Embracing the Martian in your spouse speaks, therefore, of accepting to a reasonable degree, his idiosyncrasies or the strange habits which to you may have become endearing. A woman should however not tolerate emotional, physical, or sexual abuse or repeated acts of infidelity in the name of love. There is a very real sense in which love for another must begin with love for the self. The practice of unconditional love should not be used as an excuse to put all of one’s needs on the back-burner.

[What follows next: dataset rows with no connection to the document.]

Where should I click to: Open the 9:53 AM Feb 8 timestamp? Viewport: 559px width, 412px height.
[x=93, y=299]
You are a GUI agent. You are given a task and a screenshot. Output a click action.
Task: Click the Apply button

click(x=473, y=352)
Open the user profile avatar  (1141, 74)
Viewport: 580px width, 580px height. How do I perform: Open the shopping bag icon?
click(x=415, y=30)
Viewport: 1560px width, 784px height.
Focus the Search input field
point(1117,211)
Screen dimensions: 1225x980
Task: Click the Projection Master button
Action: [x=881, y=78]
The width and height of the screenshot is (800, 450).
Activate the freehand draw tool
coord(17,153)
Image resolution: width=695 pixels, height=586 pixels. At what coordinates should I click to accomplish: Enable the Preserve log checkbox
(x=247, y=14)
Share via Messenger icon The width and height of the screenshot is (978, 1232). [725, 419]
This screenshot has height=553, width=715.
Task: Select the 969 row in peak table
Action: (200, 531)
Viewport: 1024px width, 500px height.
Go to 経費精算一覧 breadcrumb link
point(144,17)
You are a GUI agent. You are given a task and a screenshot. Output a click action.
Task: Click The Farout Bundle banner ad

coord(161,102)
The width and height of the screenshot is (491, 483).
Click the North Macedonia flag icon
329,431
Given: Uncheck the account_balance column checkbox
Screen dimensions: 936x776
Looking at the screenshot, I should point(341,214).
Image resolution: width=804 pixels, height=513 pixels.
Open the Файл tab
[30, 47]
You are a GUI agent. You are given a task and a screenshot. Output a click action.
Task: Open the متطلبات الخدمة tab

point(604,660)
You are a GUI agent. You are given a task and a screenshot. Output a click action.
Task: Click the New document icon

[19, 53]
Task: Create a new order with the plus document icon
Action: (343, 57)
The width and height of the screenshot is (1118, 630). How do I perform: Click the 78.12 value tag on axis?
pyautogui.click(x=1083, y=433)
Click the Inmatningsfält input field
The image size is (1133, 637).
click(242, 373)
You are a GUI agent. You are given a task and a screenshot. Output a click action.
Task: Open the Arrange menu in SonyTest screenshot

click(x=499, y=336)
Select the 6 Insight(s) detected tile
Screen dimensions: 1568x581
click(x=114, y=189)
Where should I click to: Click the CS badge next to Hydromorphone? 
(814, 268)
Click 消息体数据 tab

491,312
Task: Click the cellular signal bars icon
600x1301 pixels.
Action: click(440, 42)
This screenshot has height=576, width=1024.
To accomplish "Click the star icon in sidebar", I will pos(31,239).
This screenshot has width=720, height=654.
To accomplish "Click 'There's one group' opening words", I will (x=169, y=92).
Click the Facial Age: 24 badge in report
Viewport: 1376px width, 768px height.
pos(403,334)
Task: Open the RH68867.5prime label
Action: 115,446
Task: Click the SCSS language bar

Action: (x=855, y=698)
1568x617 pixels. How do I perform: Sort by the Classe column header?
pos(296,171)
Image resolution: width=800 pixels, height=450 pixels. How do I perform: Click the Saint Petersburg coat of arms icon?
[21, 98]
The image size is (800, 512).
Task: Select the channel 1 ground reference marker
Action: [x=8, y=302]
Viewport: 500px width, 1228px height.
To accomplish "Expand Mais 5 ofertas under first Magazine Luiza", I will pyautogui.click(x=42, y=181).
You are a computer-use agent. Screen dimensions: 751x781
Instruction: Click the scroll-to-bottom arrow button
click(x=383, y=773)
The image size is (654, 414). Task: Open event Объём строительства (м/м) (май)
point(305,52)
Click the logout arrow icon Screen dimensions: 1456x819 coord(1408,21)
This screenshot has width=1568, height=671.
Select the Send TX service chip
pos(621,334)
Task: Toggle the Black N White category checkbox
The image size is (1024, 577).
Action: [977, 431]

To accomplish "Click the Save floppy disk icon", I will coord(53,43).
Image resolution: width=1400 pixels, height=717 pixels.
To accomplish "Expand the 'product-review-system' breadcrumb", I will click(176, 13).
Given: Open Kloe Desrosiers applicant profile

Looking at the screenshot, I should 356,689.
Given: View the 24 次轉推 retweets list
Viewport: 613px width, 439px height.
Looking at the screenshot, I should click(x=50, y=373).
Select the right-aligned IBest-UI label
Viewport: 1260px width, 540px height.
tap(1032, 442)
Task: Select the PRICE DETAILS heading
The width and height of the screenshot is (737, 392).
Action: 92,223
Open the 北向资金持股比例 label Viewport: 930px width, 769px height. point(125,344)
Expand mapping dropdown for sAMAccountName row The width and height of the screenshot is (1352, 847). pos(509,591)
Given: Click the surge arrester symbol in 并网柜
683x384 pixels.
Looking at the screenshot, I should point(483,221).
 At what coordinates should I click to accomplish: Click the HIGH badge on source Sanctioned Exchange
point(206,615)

There is scope in a healthy relationship for expressing expectations, needs, hurts and disappointments but one’s sense of happiness or fulfilment should never be entirely hinged on another; no matter how cute or sexy he is. Women must value themselves and see themselves as deserving of happiness. At the same time, they must also accept the role they must play in their own sense of fulfilment. This is why it is advisable for women to pursue interests, hobbies and dreams which connect them to their inner self and personal needs. While sharing these with one’s partner is important by way of intimacy, this does not preclude a woman independently going after what she wants, as long as this does not compromise the integrity of the relationship.
By the same token, men must come to the point of realising that Princes are not born but are made. This involves a man assuming responsibility for his own personal growth and development so that he becomes the type of spouse of which his wife can truly be proud.
That being the case, they just might live happily ever after.